As tarefas =>
(a) Responda às seguintes perguntas com base no texto sobre a formação obrigatória dos técnicos oficiais de contas.
(i) Quantos créditos de formação deviam os técnicos oficiais de contas obter, no mínimo, por ano?
(ii) Qual foi o valor da multa que a Autoridade da Concorrência aplicou à Ordem?
(iii) Quantas questões prejudiciais apresentou o Tribunal da Relação de Lisboa ao Tribunal de Justiça?
(b) Prolongue o texto sobre a formação obrigatória dos técnicos oficiais de contas a partir da última frase apresentada.

Página =>
==================================================

Regulamento de formação obrigatória dos Técnicos Oficiais de Contas contrário ao direito da concorrência

Introdução

Num acórdão de reenvio prejudicial recente (proc. C-1/12, Ordem dos Técnicos Oficiais de Contas c. Autoridade da Concorrência, de 28 de Fevereiro de 2013, ainda não publicado), o Tribunal de Justiça da União Europeia clarificou que um regulamento adoptado por uma associação profissional que estabelece um sistema de formação obrigatória para os seus membros deve ser considerado uma decisão de associação de empresas nos termos do artigo 101.°, n.° 1 TFUE, e constitui uma restrição da concorrência proibida, na medida em que elimine a concorrência numa parte substancial do mercado relevante e imponha condições discriminatórias prejudiciais para os concorrentes.


O processo OTOC c. AdC

Em 2007, a Ordem dos Técnicos Oficiais de Contas (OTOC), uma associação profissional de direito público com amplos poderes em matéria de deontologia, formação e disciplina, estabeleceu por regulamento um sistema de formação obrigatória para os técnicos oficiais de contas (TOC), em que estes deviam obter anualmente pelo menos 35 créditos de formação proporcionada pela OTOC ou por esta aprovada. Os organismos de formação que pretendessem oferecer “formação profissional”, também prestada pela OTOC, deveriam inscrever-se nesta Ordem, pagar uma taxa pela inscrição e por cada acção prevista, e cumprir os critérios definidos pela associação, que detinha tinha o poder para decidir sobre a aprovação das sessões. Pelo menos 12 créditos deviam ser obtidos a partir de “formação institucional”, que só poderia ser fornecida pela Ordem.

Na sequência de denúncias, a Autoridade da Concorrência decidiu em 7 de Maio de 2010 que, ao adoptar o regulamento em questão, a OTOC havia infringido os artigos 101.° e 102.° TFUE e as disposições equivalentes da Lei da Concorrência portuguesa (cfr. Newsletter de Junho de 2010). A Autoridade considerou que o regulamento constituía tanto uma decisão de associação de empresas como um abuso de posição dominante no mercado para a formação obrigatória para TOC em Portugal, e aplicou uma multa de €229.300 à Ordem. A decisão foi confirmada em recurso pelo Tribunal de Comércio de Lisboa no que respeita à violação do artigo 101.°, embora tenha rejeitado a alegada violação do artigo 102.°. A Ordem recorreu para o Tribunal da Relação de Lisboa, que suspendeu a instância e apresentou quatro questões prejudiciais ao Tribunal de Justiça.


Normas de direito público como decisão de associação de empresas

A qualificação dos TOC como «empresas» para os efeitos do artigo 101.° TFUE não suscitou controvérsia. No entanto a Relação de Lisboa tinha dúvidas sobre se um regulamento adoptado por uma ordem profissional, como a OTOC, que estava obrigada por lei a estabelecer um sistema de formação obrigatória para os seus membros, a fim de proporcionar aos cidadãos e às empresas serviços de contabilidade fiáveis e de qualidade, devia ser considerado como uma decisão de associação de empresas na acepção do artigo 101.°, n.° 1 TFUE, ou devia ser considerada, pelo contrário, uma decisão de autoridade pública, fora do âmbito desta disposição.

==================================================

Dados fornecidos =>

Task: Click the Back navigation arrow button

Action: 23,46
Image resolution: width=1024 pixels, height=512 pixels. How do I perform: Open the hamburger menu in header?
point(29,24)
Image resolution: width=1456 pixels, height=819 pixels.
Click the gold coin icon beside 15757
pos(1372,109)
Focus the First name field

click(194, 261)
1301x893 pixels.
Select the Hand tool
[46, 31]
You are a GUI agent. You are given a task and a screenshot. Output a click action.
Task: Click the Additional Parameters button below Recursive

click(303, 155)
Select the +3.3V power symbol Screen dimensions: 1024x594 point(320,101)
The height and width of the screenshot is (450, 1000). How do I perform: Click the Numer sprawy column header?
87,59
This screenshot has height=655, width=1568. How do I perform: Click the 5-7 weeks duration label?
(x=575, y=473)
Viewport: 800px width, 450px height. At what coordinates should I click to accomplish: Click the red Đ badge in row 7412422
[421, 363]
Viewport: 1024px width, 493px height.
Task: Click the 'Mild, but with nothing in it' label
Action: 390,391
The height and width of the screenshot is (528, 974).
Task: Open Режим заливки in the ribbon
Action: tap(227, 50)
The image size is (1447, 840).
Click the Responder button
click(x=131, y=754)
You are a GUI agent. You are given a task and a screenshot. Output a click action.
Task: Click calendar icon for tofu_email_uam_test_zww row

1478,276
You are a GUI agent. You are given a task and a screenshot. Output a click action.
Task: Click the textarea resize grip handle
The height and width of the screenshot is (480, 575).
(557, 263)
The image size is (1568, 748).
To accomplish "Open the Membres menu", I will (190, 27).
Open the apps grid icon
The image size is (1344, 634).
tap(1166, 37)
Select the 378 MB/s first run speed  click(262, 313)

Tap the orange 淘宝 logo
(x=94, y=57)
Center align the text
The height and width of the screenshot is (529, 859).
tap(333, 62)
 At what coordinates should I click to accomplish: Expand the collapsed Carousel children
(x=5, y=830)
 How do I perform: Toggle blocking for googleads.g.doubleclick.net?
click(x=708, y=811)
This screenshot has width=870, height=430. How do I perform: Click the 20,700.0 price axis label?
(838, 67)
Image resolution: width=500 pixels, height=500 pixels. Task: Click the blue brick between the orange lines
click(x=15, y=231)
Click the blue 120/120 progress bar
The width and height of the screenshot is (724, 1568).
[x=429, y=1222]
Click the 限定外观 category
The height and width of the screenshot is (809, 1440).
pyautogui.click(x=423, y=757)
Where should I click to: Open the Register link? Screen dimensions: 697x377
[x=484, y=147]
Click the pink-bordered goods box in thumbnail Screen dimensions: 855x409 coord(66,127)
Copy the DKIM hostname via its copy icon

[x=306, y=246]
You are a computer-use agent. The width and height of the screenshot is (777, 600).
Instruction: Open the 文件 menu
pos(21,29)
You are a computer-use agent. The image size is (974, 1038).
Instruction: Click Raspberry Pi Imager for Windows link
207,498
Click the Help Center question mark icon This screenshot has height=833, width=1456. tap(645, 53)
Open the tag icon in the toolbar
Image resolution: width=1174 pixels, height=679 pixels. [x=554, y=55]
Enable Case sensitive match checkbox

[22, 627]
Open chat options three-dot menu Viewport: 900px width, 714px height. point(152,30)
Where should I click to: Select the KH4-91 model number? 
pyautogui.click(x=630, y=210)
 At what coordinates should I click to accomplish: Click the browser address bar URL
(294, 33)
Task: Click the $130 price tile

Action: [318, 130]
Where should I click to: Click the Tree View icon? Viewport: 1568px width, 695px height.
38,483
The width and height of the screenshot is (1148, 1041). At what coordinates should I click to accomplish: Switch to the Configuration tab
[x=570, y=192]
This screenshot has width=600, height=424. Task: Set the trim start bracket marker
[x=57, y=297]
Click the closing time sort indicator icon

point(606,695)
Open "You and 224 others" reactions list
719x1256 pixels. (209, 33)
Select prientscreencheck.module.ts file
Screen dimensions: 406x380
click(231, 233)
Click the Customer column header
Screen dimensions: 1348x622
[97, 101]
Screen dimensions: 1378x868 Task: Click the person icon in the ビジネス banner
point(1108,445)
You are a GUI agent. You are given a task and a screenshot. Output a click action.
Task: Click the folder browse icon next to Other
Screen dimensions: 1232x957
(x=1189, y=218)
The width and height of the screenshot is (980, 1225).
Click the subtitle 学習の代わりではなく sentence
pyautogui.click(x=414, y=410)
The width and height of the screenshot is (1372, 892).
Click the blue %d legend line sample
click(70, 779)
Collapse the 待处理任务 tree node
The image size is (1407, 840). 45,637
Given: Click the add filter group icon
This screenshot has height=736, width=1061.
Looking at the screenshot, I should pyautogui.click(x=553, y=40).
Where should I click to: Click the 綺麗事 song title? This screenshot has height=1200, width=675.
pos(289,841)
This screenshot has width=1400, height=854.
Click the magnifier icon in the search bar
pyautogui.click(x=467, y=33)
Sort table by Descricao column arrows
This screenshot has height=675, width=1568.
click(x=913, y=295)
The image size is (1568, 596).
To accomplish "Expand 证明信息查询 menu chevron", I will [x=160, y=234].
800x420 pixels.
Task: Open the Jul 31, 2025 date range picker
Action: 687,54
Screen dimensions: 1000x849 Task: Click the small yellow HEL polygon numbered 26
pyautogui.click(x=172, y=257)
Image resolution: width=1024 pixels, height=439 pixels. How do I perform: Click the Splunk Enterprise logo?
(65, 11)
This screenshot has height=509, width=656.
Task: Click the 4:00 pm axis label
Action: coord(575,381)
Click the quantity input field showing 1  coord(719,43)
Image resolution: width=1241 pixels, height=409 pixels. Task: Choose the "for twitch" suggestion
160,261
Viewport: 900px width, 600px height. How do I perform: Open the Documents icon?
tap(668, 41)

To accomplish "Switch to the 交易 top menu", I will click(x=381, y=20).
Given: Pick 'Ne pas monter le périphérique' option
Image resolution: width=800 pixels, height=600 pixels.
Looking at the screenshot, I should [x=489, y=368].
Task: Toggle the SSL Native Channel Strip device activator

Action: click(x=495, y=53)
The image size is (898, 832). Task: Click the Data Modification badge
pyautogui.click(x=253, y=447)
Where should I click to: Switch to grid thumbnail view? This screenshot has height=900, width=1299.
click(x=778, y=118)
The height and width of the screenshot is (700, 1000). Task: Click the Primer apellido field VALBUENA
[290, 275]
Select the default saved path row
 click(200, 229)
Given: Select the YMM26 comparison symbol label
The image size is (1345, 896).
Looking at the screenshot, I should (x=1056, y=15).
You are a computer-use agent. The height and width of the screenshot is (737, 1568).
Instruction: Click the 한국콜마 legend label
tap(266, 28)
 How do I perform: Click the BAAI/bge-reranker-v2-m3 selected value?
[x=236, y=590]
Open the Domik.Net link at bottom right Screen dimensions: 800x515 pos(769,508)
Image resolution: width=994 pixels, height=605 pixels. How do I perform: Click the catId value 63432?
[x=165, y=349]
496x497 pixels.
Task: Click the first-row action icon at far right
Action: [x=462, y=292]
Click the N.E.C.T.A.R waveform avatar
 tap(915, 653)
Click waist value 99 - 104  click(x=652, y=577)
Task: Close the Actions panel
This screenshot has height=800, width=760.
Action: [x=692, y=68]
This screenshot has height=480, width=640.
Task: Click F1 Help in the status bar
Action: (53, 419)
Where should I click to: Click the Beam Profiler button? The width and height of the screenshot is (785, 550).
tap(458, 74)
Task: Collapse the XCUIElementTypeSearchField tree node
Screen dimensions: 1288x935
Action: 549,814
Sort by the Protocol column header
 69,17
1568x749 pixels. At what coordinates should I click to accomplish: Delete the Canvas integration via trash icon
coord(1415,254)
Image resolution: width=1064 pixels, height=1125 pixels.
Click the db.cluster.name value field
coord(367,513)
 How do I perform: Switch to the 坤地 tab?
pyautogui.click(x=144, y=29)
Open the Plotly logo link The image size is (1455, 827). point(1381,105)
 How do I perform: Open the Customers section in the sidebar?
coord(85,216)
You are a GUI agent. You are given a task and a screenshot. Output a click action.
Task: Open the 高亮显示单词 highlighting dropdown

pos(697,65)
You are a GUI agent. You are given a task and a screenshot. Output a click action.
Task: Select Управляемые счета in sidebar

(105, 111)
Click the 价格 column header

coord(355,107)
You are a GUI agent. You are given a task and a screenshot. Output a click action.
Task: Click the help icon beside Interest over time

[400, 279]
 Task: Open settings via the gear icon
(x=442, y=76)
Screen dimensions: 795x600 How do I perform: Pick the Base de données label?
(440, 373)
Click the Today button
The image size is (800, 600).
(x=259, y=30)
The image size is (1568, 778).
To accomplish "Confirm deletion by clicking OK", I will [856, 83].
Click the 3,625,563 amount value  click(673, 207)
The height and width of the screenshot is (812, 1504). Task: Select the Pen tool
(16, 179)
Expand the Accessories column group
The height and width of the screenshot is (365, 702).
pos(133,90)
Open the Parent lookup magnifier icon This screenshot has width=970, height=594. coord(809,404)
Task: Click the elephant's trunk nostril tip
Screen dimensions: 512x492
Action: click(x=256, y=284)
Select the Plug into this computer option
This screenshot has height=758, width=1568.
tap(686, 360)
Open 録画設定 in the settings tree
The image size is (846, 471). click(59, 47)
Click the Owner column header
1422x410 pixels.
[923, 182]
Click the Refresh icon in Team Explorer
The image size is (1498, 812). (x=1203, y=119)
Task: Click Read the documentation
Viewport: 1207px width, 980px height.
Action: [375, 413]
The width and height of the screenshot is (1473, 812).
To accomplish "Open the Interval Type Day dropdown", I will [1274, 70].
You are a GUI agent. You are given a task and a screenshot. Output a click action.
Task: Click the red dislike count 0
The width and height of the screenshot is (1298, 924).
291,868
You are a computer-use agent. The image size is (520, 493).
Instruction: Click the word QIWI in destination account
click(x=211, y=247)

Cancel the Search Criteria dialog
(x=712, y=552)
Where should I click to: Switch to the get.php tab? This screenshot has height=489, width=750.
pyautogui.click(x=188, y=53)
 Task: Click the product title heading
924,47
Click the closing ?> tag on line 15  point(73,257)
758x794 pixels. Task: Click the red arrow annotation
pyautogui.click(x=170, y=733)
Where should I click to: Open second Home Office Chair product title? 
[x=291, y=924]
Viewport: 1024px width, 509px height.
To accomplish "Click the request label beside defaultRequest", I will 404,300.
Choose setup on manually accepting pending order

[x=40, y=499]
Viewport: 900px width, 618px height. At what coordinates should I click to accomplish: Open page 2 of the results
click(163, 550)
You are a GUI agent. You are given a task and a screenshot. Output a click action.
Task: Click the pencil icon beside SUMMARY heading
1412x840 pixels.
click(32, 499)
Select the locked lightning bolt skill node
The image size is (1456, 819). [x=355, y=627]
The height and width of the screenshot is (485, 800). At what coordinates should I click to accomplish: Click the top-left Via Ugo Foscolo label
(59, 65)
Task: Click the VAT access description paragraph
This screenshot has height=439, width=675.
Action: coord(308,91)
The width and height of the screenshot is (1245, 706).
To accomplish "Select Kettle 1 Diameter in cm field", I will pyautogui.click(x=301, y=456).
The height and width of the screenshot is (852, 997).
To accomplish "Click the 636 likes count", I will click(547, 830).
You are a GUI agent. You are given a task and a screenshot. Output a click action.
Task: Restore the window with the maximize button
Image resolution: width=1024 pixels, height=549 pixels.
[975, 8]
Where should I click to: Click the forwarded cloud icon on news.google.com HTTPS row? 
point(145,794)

==================================================

Resultados por ordem =>
(a)
(i) Pelo menos 35 créditos de formação.
(ii) €229.300.
(iii) Quatro questões prejudiciais.

(b)
O Tribunal começou por recordar que, nos termos da jurisprudência Wouters1, as regras europeias de concorrência apenas não são aplicáveis a determinada actividade quando esta, tendo em conta a sua natureza, as regras a que está sujeita e o seu objecto, é estranha à esfera das trocas económicas. A Ordem alegou que o regulamento não tinha influência directa na actividade económica dos TOC. No entanto, o Tribunal constatou que o regulamento estabelecia as regras a ser cumprida por outros operadores que também desejavam prestar serviços de formação oferecidos pela OTOC, pelo que teve um impacto directo no mercado da formação obrigatória dos TOC.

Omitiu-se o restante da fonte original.